Last week, a little over an hour after the Intercept published a story about a classified National Security Agency report concerning Russian election interference, Reality Winner, the alleged leaker, was arrested and charged under the Espionage Act.
In recent years, the Espionage Act has been used as a statutory sword against whistleblowers. Donald Trump allegedly told former FBI director James Comey he wanted to prosecute journalists under the statute.
But historically, the Espionage Act is perhaps most significant not for its role in persecuting whistleblowers, but for crushing dissent during World War I.
Nowhere was this crackdown felt more acutely than within the Socialist Party (SP). While never on par with some of its international counterparts, the SP was a genuine mass party that elected countless local officials, sent two members to Congress on its own ballot line, and fostered a vibrant socialist press that reached millions. Its longtime standard-bearer, Eugene Debs, was a nationally known figure.
During World War I, even as the majority of its counterparts in the Second International elected to be complicit in the bloodshed, the SP steadfastly opposed the conflict for pitting worker against worker in a scramble for markets and colonies.
According to conventional narratives, it was this decision that caused the SP’s decline: its staunch opposition to a “rich man’s war, poor man’s fight” made it unpalatable to the patriotic masses. Yet by any measure the Socialist Party’s popularity increased — in fact, it became one of the main vehicles for antiwar and anti-conscription sentiment.

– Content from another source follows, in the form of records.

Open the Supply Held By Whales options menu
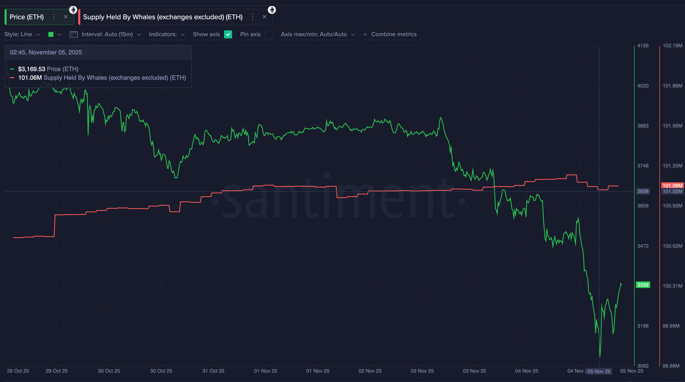 coord(253,17)
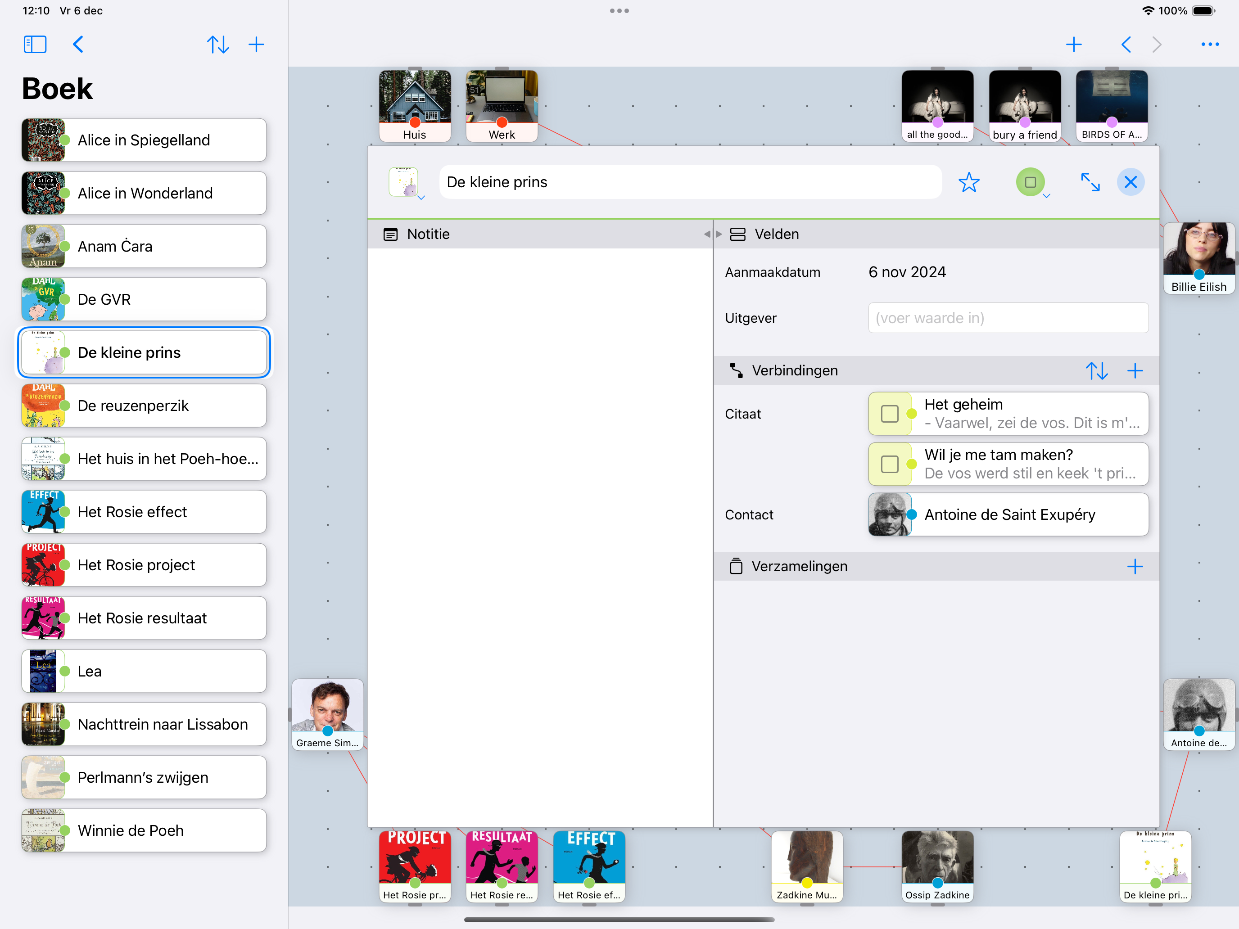Check the Wil je me tam maken checkbox
Image resolution: width=1239 pixels, height=929 pixels.
tap(889, 464)
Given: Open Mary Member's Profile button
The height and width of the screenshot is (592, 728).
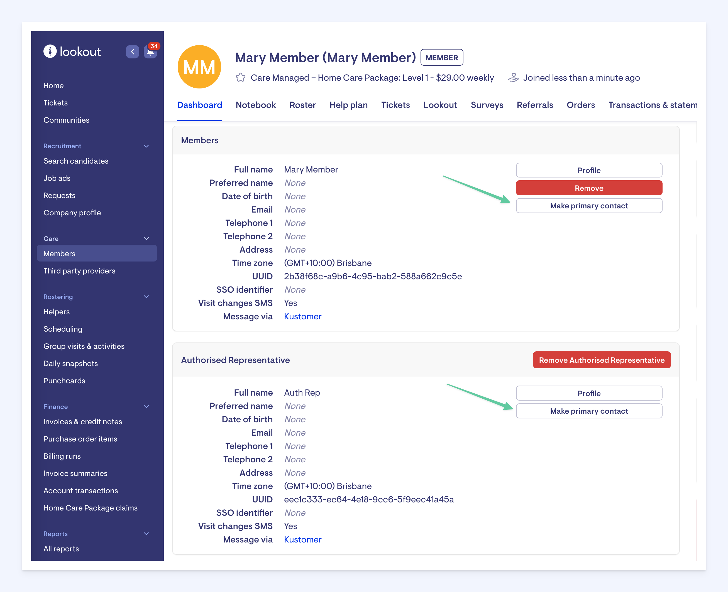Looking at the screenshot, I should (589, 171).
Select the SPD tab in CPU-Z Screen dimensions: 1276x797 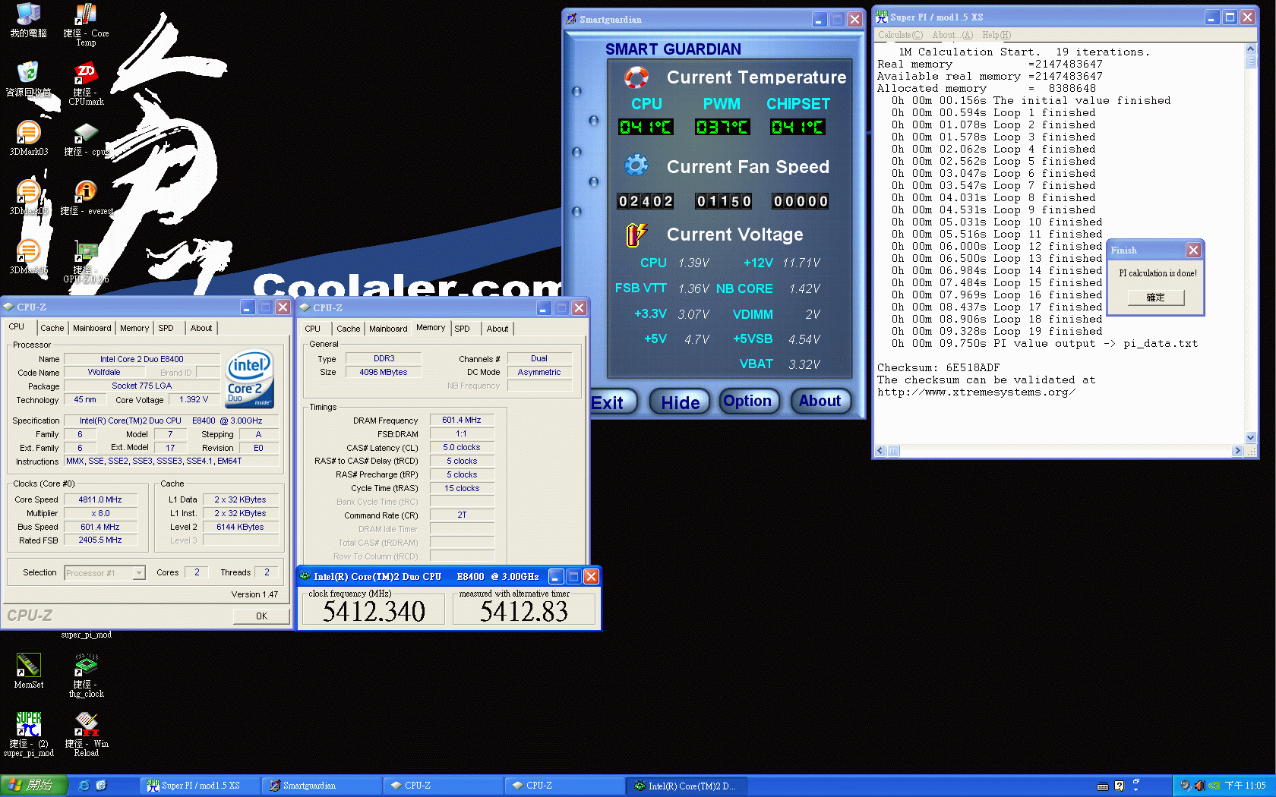click(x=166, y=328)
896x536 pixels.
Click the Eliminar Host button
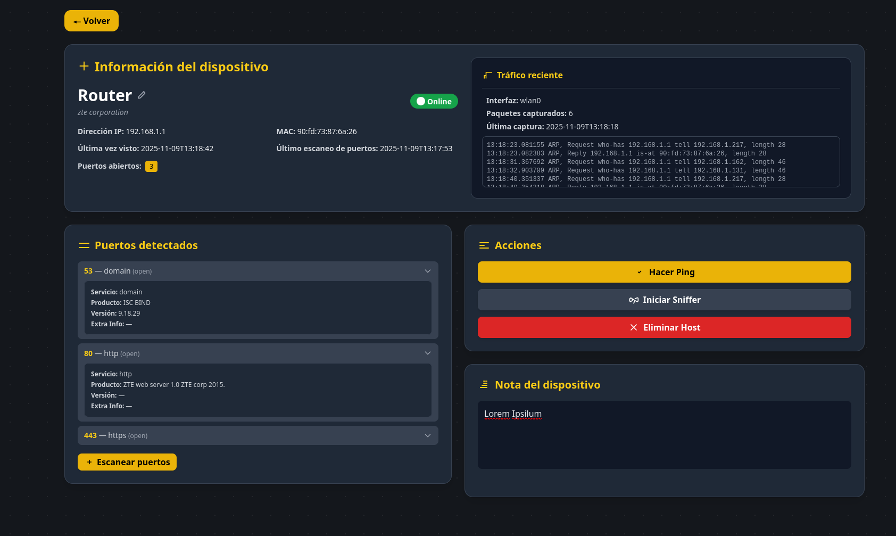coord(664,327)
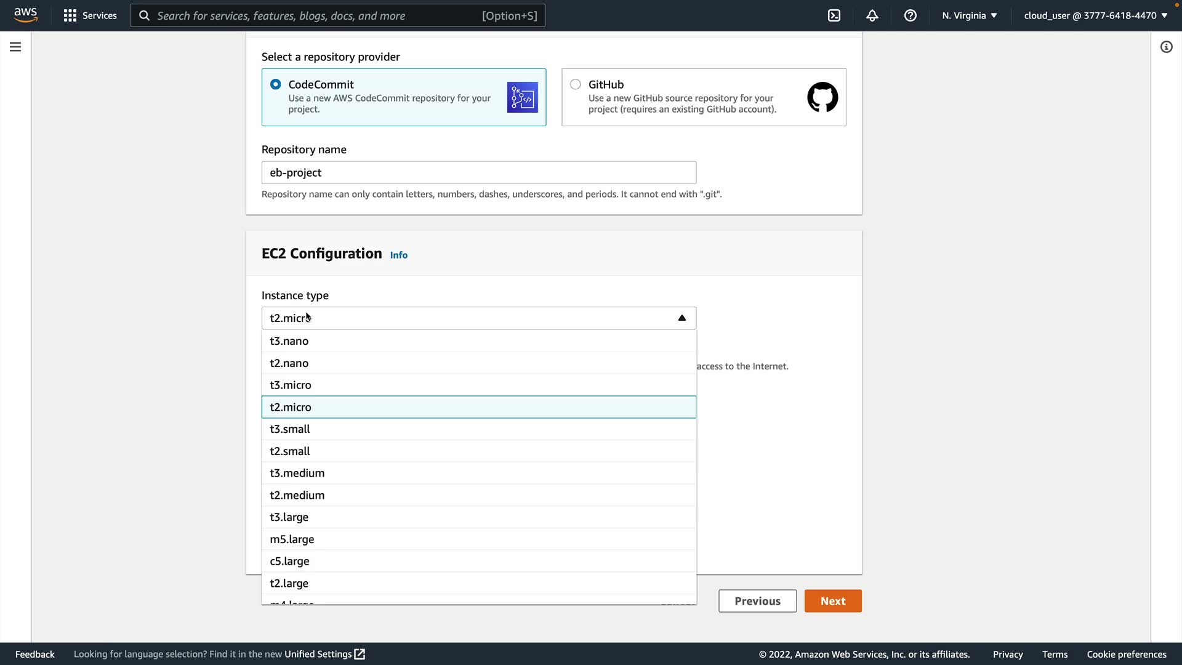
Task: Collapse the Instance type dropdown arrow
Action: 681,318
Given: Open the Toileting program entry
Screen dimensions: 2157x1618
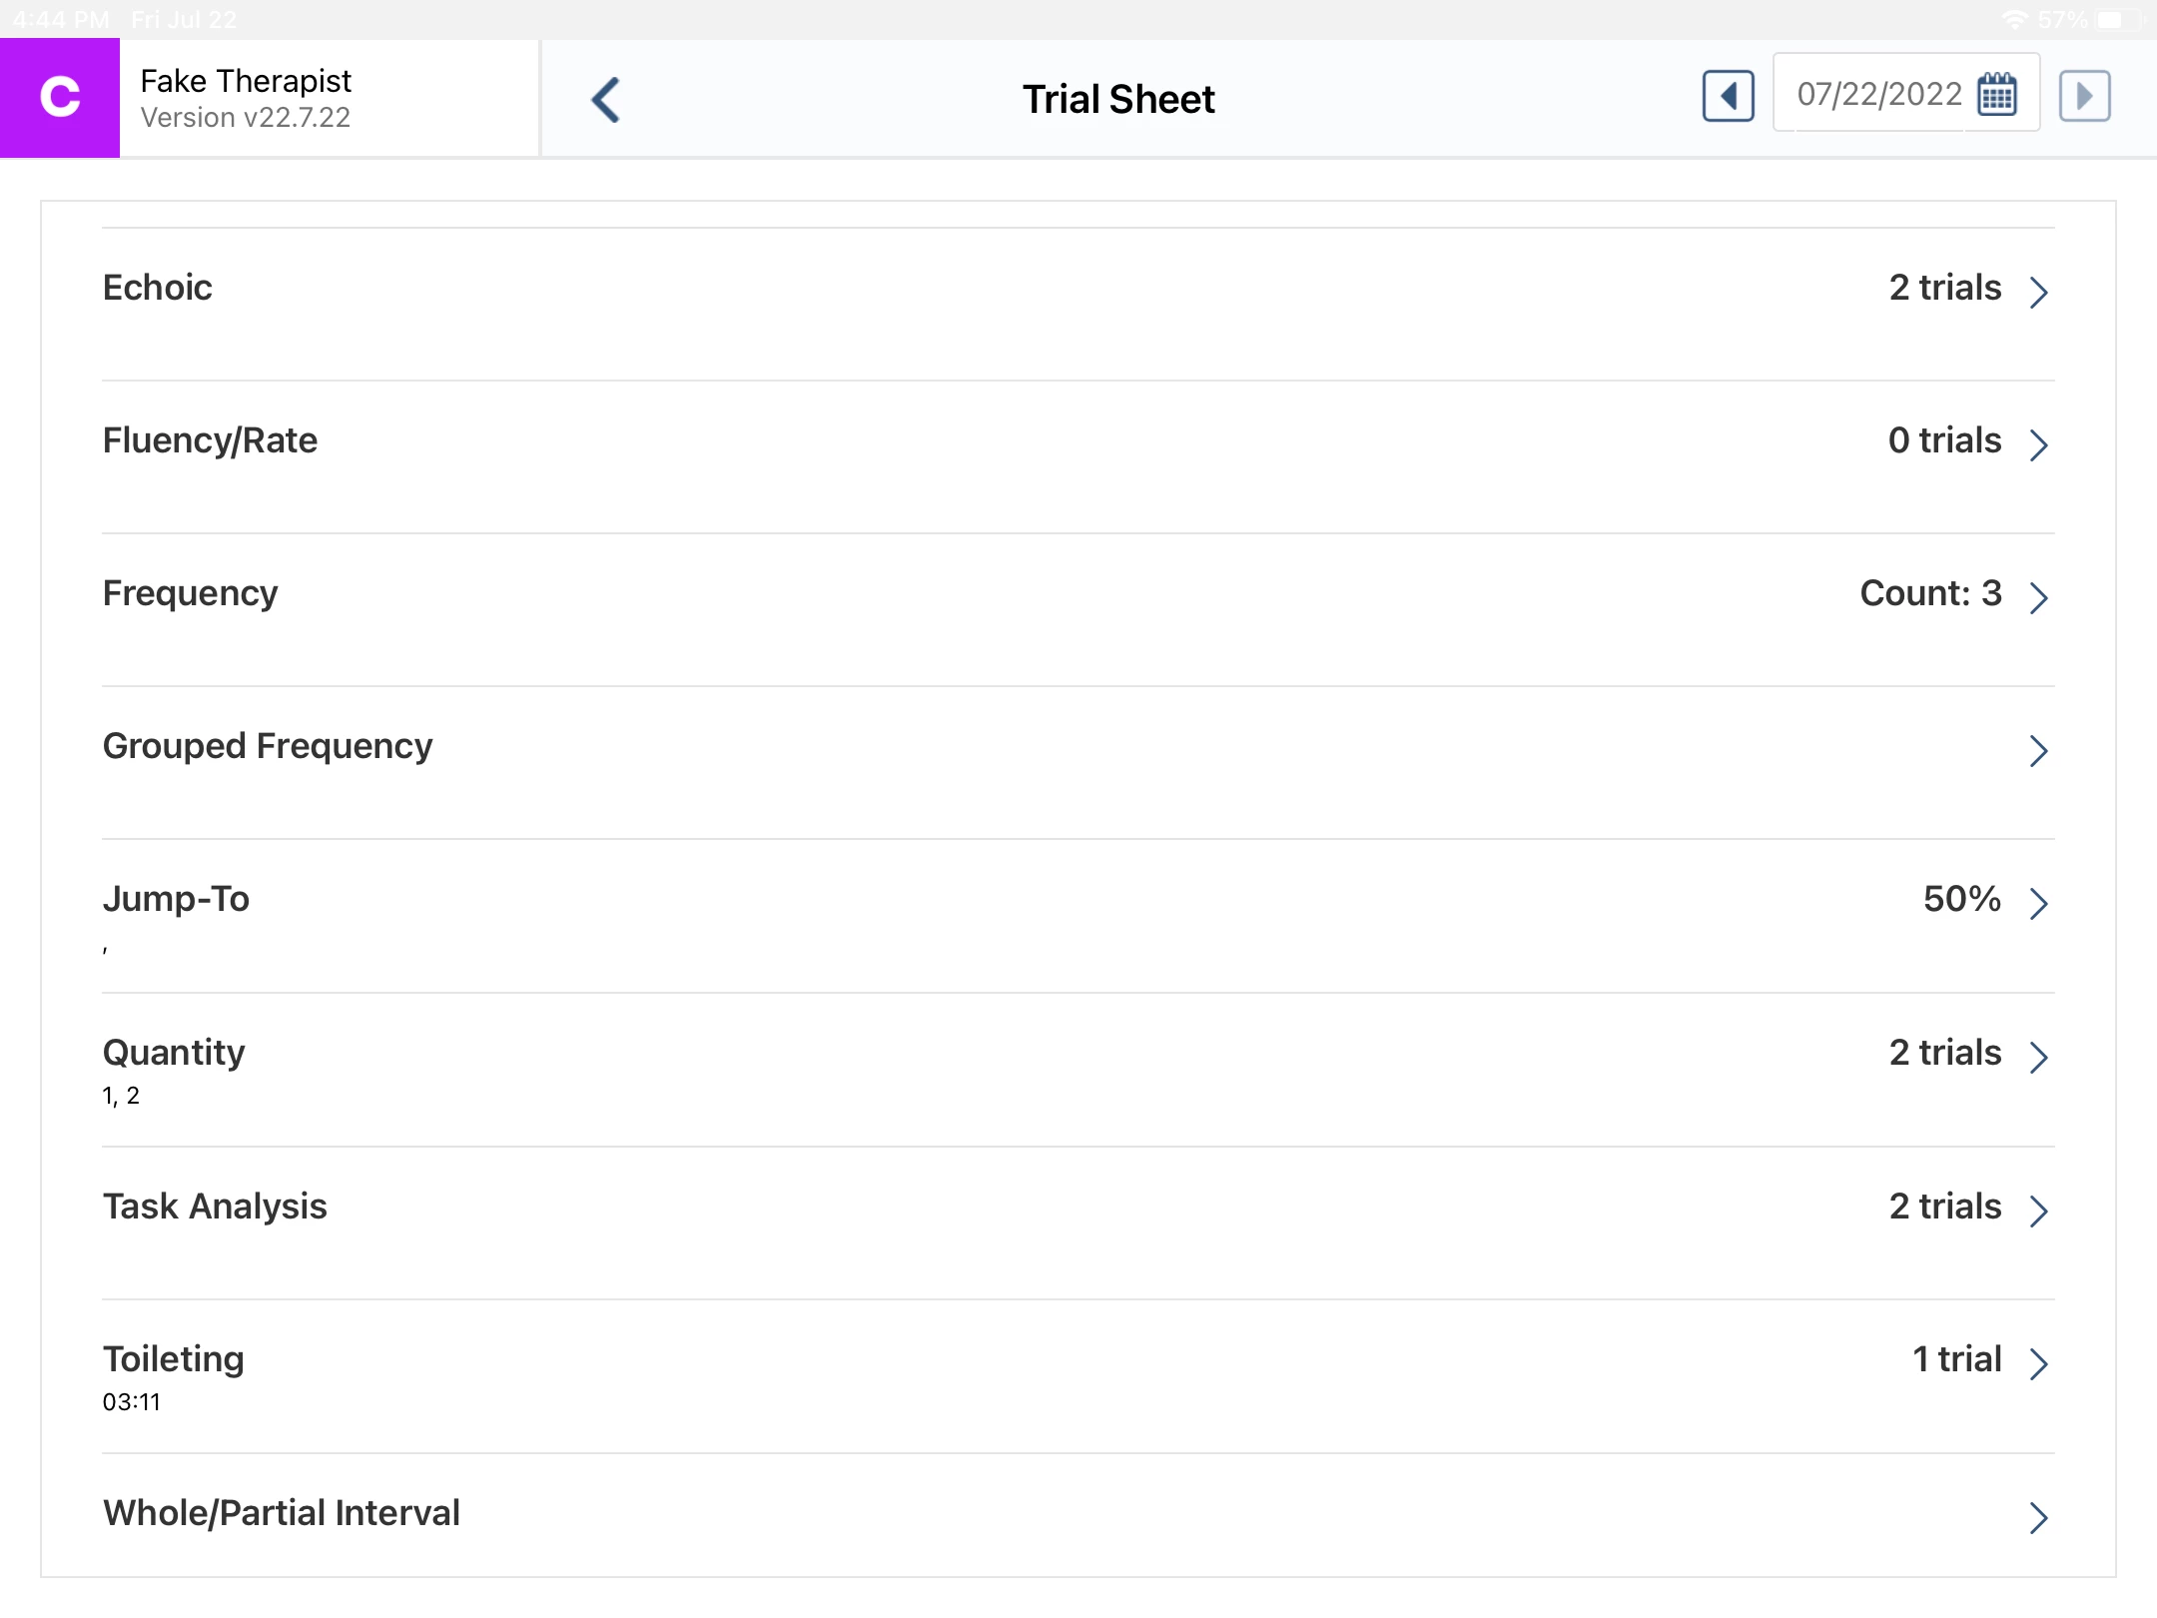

If the SP was brought down by the war, it was only because the Espionage Act gave its enemies long-coveted tools to wound the party. Its leaders were indicted and jailed. Its politicians were barred from office. Its newspapers were confiscated.
A century later, as socialist politics gain favor again in the United States, it’s important to remember the role that brute repression played in the SP’s downfall — and the continued threat the Espionage Act poses to democratic freedoms today.